**WHAT TO WORK ON**
The reply should be an exact transcription of every record.

**MATERIAL PROVIDED**
────────────────────────────────────────

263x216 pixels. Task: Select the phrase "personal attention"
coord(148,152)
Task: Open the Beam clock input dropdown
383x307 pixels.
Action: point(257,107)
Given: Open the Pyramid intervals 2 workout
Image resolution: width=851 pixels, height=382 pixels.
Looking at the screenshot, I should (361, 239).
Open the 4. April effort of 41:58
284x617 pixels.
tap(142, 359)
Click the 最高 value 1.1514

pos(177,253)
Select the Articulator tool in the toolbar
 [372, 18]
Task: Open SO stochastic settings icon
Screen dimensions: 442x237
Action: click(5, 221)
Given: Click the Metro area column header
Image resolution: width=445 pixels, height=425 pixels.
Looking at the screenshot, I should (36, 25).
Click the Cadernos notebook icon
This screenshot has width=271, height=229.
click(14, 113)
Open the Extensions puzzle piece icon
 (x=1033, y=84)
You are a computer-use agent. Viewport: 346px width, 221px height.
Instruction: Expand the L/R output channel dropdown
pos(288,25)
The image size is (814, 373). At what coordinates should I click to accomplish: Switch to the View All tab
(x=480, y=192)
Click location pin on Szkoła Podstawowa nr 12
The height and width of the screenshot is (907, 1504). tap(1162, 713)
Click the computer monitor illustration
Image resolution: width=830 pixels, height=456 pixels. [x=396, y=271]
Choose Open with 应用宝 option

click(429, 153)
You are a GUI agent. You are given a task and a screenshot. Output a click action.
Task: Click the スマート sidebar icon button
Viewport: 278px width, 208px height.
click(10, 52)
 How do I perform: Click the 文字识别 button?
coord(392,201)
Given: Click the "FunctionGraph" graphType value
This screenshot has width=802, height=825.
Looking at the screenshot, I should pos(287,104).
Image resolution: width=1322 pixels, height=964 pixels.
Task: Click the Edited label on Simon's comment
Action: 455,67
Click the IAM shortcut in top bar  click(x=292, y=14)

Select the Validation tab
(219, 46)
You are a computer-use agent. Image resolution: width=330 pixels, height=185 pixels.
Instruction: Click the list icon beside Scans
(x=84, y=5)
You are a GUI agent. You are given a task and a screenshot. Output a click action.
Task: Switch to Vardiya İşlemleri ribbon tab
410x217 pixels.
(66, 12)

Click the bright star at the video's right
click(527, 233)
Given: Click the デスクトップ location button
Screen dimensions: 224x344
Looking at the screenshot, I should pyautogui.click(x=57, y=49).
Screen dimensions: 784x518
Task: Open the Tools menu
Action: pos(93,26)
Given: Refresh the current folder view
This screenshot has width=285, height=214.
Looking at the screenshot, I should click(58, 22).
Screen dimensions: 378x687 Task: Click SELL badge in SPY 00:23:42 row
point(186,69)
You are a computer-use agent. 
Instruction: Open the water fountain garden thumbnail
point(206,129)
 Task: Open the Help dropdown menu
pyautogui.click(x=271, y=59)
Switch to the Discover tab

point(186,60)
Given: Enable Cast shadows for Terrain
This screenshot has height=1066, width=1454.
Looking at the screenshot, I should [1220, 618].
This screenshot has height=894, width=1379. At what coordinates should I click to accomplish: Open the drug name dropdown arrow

────────────────────────────────────────

**WRITTEN SOLUTION**
263x216 pixels. Task: Select the phrase "personal attention"
coord(148,152)
Task: Open the Beam clock input dropdown
383x307 pixels.
Action: point(257,107)
Given: Open the Pyramid intervals 2 workout
Image resolution: width=851 pixels, height=382 pixels.
Looking at the screenshot, I should (361, 239).
Open the 4. April effort of 41:58
284x617 pixels.
tap(142, 359)
Click the 最高 value 1.1514

pos(177,253)
Select the Articulator tool in the toolbar
 [372, 18]
Task: Open SO stochastic settings icon
Screen dimensions: 442x237
Action: click(5, 221)
Given: Click the Metro area column header
Image resolution: width=445 pixels, height=425 pixels.
Looking at the screenshot, I should (36, 25).
Click the Cadernos notebook icon
This screenshot has width=271, height=229.
click(14, 113)
Open the Extensions puzzle piece icon
 (x=1033, y=84)
You are a computer-use agent. Viewport: 346px width, 221px height.
Instruction: Expand the L/R output channel dropdown
pos(288,25)
The image size is (814, 373). At what coordinates should I click to accomplish: Switch to the View All tab
(x=480, y=192)
Click location pin on Szkoła Podstawowa nr 12
The height and width of the screenshot is (907, 1504). tap(1162, 713)
Click the computer monitor illustration
Image resolution: width=830 pixels, height=456 pixels. [x=396, y=271]
Choose Open with 应用宝 option

click(429, 153)
You are a GUI agent. You are given a task and a screenshot. Output a click action.
Task: Click the スマート sidebar icon button
Viewport: 278px width, 208px height.
click(10, 52)
 How do I perform: Click the 文字识别 button?
coord(392,201)
Given: Click the "FunctionGraph" graphType value
This screenshot has width=802, height=825.
Looking at the screenshot, I should pos(287,104).
Image resolution: width=1322 pixels, height=964 pixels.
Task: Click the Edited label on Simon's comment
Action: 455,67
Click the IAM shortcut in top bar  click(x=292, y=14)

Select the Validation tab
(219, 46)
You are a computer-use agent. Image resolution: width=330 pixels, height=185 pixels.
Instruction: Click the list icon beside Scans
(x=84, y=5)
You are a GUI agent. You are given a task and a screenshot. Output a click action.
Task: Switch to Vardiya İşlemleri ribbon tab
410x217 pixels.
(66, 12)

Click the bright star at the video's right
click(527, 233)
Given: Click the デスクトップ location button
Screen dimensions: 224x344
Looking at the screenshot, I should pyautogui.click(x=57, y=49).
Screen dimensions: 784x518
Task: Open the Tools menu
Action: pos(93,26)
Given: Refresh the current folder view
This screenshot has width=285, height=214.
Looking at the screenshot, I should click(58, 22).
Screen dimensions: 378x687 Task: Click SELL badge in SPY 00:23:42 row
point(186,69)
You are a computer-use agent. 
Instruction: Open the water fountain garden thumbnail
point(206,129)
 Task: Open the Help dropdown menu
pyautogui.click(x=271, y=59)
Switch to the Discover tab

point(186,60)
Given: Enable Cast shadows for Terrain
This screenshot has height=1066, width=1454.
Looking at the screenshot, I should [1220, 618].
This screenshot has height=894, width=1379. At what coordinates should I click to accomplish: Open the drug name dropdown arrow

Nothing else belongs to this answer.